Washington State Completes Integrated Climate Change Response Strategy

On April 3, 2012, Washington State’s Department of Ecology released Preparing for a Changing Climate: Washington State’s Integrated Climate Change Response Strategy. Governor Chris Gregoire and the state legislature directed the Department of Ecology to produce the report and build off the state’s 2009 study – Washington Climate Change Impacts Assessment (WACCIA). The integrated response strategy is intended to prepare state and local agencies, businesses, and individuals for the effects of climate change. By taking action now, the report estimates that Washington can limit damage and reduce the costs of climate change, which are estimated to be $10 billion per year by 2020 due to increased health impacts, storm damage, coastal destruction, rising energy costs, increased wildfires, drought, and other factors.
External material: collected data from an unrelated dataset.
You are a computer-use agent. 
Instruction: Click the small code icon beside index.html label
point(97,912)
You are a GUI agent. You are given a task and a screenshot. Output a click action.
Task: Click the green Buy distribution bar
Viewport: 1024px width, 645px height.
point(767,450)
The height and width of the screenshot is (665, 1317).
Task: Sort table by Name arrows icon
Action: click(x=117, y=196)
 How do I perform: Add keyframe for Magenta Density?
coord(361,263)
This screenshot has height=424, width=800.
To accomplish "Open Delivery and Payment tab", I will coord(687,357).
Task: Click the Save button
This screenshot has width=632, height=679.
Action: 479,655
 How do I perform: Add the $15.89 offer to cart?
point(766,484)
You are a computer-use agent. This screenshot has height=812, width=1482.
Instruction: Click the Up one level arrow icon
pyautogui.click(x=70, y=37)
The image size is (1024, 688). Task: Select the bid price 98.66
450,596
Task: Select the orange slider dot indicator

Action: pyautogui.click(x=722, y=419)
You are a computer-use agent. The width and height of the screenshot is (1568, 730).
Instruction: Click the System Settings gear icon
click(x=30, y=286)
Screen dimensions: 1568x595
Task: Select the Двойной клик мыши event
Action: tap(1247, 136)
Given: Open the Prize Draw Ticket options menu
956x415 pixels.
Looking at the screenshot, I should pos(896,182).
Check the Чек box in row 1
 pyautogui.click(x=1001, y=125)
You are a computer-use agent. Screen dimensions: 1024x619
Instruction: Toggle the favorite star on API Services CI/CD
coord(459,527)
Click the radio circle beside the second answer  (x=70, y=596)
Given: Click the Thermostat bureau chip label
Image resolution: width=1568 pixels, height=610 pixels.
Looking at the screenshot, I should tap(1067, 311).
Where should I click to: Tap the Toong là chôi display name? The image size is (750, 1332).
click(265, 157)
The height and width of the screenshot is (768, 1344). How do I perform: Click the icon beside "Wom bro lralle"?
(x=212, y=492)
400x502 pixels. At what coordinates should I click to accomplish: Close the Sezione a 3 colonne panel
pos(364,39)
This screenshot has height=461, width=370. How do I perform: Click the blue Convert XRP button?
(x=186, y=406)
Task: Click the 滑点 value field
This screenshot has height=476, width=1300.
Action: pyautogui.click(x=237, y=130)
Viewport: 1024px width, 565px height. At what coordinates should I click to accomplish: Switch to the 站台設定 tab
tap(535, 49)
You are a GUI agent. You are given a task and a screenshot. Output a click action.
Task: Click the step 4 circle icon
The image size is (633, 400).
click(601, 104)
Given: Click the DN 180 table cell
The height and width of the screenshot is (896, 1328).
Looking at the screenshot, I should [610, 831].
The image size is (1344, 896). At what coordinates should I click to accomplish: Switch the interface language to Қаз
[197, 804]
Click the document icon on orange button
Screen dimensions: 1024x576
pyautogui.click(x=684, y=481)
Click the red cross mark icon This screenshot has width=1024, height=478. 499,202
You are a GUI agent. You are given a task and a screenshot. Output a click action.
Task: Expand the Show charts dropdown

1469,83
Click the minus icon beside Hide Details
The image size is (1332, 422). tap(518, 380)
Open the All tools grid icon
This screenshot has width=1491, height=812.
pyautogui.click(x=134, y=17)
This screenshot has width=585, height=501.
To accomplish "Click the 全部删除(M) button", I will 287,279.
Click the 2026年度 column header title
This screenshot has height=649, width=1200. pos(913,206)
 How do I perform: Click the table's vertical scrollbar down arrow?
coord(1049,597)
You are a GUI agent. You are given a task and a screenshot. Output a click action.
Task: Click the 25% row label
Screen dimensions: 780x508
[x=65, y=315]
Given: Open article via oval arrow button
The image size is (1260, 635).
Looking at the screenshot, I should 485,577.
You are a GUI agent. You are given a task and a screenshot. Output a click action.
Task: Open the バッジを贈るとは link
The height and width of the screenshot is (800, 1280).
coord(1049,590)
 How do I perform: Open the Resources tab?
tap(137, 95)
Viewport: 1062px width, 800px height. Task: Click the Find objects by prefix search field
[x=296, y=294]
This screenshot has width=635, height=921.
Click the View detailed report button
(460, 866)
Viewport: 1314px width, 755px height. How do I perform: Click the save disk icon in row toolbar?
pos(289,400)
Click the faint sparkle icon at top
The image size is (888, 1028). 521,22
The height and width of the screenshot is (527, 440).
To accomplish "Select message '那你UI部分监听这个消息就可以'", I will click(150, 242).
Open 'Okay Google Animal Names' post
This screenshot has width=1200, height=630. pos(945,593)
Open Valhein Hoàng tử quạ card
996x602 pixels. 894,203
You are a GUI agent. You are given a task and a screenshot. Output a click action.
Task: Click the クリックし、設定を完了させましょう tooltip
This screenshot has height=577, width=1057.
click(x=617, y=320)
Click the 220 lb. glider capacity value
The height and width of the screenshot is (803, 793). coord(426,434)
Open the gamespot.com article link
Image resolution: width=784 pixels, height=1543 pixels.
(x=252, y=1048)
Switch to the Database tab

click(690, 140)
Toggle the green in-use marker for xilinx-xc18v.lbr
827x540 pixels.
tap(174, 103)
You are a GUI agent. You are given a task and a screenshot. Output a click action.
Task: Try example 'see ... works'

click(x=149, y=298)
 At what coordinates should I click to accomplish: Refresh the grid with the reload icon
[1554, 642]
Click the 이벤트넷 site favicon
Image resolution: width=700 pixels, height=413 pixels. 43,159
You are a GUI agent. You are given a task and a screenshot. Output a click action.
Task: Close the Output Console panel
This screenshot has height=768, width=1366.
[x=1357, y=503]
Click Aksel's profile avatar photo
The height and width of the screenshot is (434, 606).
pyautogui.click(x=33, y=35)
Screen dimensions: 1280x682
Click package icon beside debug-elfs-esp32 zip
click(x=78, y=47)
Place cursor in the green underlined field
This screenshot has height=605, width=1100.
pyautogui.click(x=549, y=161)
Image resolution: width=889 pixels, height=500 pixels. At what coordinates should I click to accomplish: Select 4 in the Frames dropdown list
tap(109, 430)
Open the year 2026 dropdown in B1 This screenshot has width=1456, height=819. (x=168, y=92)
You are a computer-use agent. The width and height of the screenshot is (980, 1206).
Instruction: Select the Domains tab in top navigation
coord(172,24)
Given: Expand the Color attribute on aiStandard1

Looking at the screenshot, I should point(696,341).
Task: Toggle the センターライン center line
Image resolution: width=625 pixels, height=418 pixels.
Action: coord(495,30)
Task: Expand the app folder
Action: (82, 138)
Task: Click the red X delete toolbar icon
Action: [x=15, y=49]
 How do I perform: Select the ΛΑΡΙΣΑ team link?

Through its integrated climate change response strategy, Washington strives to influence the short-term and long-term planning decisions of state and local agencies. The report identified seven high-priority strategy areas to:

  • Protect people and communities
  • Reduce risk of damage to buildings, transportation systems, and other infrastructure
  • Reduce risks to oceans and coastlines
  • Improve water management
  • Reduce forest and agricultural vulnerability
  • Safeguard fish, wildlife, habitat, and ecosystems
  • Support the efforts of local communities and strengthen capacity to respond and engage public

For each strategy area, the report stresses greater awareness, flexibility, and long-term foresight. Emergency responders should prepare for increased flooding and wildfire, while public health agencies should increase surveillance of health problems related to rising temperatures. To reduce risk to infrastructure, site planners for new development should account for expanding floodplains. To address changes in water patterns, local governments should coordinate now to better manage water and reduce possible future competition. The report also stresses “no regrets” strategies, meaning policies that would alleviate existing problems or promote sustainability, such as restoring natural floodplains, better managing forests and farm land, or reducing hazardous runoff into waterways. Overall, the report cites a need to increase education and outreach with the public and local stakeholders. By building support for reducing climate risks, Washington hopes to address and mitigate the inescapable effects of climate change sooner and with greater efficiency.